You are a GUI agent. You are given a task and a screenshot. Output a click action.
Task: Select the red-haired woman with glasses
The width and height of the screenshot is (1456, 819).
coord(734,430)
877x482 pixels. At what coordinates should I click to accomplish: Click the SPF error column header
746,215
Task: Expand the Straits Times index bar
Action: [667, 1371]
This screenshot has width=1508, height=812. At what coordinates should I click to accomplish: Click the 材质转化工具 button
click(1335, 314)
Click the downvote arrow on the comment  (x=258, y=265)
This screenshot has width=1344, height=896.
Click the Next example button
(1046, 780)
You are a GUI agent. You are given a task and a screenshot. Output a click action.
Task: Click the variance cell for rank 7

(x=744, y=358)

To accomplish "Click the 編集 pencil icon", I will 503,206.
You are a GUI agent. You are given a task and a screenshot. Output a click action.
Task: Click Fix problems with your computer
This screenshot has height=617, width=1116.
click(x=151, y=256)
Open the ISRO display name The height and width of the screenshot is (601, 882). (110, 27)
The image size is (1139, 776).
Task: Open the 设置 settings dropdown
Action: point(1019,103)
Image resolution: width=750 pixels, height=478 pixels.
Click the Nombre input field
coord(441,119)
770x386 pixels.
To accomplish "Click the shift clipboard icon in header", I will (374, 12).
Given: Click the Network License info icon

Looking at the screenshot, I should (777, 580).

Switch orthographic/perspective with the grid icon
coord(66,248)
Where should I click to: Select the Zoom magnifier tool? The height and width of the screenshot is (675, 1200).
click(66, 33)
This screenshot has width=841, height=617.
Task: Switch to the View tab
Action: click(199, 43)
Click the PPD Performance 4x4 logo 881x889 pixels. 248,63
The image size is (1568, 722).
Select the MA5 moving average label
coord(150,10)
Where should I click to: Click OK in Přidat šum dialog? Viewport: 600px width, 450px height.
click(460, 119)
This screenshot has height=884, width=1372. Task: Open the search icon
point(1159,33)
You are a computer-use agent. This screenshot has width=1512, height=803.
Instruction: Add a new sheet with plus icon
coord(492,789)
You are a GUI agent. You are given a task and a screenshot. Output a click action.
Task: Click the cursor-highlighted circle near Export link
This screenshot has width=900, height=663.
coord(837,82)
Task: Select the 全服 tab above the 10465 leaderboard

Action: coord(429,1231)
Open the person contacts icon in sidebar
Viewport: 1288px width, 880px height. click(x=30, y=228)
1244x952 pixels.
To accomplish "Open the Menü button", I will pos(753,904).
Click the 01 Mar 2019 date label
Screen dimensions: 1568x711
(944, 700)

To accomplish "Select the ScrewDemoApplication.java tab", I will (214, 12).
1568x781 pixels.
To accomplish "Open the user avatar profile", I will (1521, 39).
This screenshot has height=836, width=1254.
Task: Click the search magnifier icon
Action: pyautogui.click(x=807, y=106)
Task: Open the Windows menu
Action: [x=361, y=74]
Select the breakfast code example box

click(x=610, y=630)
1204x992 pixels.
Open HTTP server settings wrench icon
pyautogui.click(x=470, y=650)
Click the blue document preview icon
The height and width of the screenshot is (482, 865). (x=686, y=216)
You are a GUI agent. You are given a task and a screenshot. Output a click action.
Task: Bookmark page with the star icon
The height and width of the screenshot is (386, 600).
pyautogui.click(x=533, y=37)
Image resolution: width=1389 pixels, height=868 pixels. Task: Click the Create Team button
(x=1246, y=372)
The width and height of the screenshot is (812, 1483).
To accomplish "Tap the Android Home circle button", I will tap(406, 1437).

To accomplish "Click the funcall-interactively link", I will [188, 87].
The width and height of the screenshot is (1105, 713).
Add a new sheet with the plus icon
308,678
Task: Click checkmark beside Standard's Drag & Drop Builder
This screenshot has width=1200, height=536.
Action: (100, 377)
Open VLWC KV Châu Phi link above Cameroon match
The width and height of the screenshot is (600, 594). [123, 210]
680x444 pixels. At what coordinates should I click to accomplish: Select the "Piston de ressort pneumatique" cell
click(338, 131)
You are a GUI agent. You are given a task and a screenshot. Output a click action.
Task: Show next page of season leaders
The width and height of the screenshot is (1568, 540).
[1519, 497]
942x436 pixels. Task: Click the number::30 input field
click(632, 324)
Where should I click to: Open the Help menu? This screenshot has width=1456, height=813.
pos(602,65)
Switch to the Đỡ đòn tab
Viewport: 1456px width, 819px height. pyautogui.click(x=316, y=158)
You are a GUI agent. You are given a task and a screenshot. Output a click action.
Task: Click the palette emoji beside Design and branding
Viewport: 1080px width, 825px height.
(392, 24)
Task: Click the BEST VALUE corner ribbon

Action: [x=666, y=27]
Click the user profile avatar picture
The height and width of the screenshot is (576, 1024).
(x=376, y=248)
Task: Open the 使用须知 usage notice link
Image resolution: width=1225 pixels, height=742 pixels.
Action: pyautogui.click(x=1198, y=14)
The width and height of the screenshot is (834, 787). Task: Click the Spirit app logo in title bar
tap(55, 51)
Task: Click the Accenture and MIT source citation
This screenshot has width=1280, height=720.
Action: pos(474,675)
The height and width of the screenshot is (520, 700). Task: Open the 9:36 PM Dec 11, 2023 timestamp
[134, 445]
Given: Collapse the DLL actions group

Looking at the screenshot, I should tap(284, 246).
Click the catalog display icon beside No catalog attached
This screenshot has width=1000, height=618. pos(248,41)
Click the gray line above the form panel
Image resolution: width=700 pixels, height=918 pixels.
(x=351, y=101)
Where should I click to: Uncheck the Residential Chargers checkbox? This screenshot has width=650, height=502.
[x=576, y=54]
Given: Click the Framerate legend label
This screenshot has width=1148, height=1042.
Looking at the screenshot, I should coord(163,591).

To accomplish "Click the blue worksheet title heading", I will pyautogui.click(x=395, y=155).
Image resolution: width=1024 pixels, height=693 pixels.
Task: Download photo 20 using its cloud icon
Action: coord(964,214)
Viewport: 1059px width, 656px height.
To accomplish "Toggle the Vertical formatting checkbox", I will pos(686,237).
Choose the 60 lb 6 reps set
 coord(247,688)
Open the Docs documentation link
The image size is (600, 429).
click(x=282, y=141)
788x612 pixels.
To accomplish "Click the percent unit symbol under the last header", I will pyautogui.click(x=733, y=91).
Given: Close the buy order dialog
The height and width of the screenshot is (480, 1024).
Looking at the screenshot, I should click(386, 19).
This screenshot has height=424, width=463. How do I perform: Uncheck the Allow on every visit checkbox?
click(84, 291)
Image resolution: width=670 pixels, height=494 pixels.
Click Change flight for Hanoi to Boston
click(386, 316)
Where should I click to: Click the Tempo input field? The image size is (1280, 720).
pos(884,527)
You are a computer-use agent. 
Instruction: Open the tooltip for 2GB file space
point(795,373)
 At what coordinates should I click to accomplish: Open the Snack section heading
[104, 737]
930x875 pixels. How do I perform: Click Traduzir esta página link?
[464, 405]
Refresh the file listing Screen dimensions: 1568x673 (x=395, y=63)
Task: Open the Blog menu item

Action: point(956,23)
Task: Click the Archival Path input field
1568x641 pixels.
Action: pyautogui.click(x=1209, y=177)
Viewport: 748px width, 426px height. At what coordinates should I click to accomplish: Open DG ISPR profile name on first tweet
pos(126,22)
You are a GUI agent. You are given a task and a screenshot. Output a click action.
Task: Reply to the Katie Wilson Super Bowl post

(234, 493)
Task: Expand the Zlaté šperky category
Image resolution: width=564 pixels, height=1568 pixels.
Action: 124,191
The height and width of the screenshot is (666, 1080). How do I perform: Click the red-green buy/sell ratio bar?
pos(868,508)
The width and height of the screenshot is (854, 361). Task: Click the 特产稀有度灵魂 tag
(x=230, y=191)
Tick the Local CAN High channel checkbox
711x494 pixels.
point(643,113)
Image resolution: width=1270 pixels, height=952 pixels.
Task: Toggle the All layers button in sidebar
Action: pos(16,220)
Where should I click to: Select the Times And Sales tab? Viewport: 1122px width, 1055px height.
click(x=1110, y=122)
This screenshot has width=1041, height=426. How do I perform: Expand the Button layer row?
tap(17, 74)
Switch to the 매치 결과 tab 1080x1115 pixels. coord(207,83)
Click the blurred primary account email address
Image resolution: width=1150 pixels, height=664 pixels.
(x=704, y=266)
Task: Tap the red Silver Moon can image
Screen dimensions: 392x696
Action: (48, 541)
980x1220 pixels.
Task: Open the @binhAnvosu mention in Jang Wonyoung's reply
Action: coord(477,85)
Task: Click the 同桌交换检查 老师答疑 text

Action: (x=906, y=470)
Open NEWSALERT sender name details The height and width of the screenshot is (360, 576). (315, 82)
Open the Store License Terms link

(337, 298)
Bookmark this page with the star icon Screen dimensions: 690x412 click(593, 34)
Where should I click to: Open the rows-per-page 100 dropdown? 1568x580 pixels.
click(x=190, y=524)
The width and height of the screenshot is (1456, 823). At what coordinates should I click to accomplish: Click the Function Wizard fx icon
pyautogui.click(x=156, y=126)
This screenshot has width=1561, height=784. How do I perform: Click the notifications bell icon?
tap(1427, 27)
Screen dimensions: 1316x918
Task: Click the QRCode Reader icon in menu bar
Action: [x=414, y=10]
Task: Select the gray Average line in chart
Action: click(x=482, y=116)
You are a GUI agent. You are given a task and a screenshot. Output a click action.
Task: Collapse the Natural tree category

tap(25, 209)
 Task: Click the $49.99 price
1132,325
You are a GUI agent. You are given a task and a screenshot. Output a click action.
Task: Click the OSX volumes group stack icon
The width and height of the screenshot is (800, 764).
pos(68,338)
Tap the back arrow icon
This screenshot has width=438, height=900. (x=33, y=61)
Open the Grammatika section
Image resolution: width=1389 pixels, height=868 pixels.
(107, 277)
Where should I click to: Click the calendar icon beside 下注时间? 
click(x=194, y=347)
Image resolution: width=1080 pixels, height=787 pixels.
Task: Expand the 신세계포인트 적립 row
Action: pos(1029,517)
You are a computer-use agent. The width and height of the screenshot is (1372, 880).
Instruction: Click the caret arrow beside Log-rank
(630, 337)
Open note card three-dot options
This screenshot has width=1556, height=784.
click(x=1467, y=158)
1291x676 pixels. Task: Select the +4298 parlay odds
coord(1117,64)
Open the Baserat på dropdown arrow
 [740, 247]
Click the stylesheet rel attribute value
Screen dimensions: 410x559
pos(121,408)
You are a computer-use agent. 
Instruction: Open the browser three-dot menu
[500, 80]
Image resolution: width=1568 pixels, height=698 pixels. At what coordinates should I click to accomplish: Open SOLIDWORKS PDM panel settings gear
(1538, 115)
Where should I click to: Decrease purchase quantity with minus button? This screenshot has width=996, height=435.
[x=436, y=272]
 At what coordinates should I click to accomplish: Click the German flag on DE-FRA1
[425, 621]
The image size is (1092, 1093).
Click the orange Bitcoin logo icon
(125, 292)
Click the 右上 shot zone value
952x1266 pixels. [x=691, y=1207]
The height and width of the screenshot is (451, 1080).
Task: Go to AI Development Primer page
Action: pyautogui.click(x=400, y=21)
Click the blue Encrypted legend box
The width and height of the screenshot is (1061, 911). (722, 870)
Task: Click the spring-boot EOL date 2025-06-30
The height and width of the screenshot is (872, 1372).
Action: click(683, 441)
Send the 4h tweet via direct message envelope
☆ ☆ ☆ ☆ ☆
Bring together all lines of the entries above in which the string "computer" occurs.

- _RESPONSE TO THIS EXERCISE_:
Task: Click Fix problems with your computer
You are a computer-use agent. This screenshot has width=1512, height=803.
You are a computer-use agent. 
You are a computer-use agent. The width and height of the screenshot is (1372, 880).
You are a computer-use agent. 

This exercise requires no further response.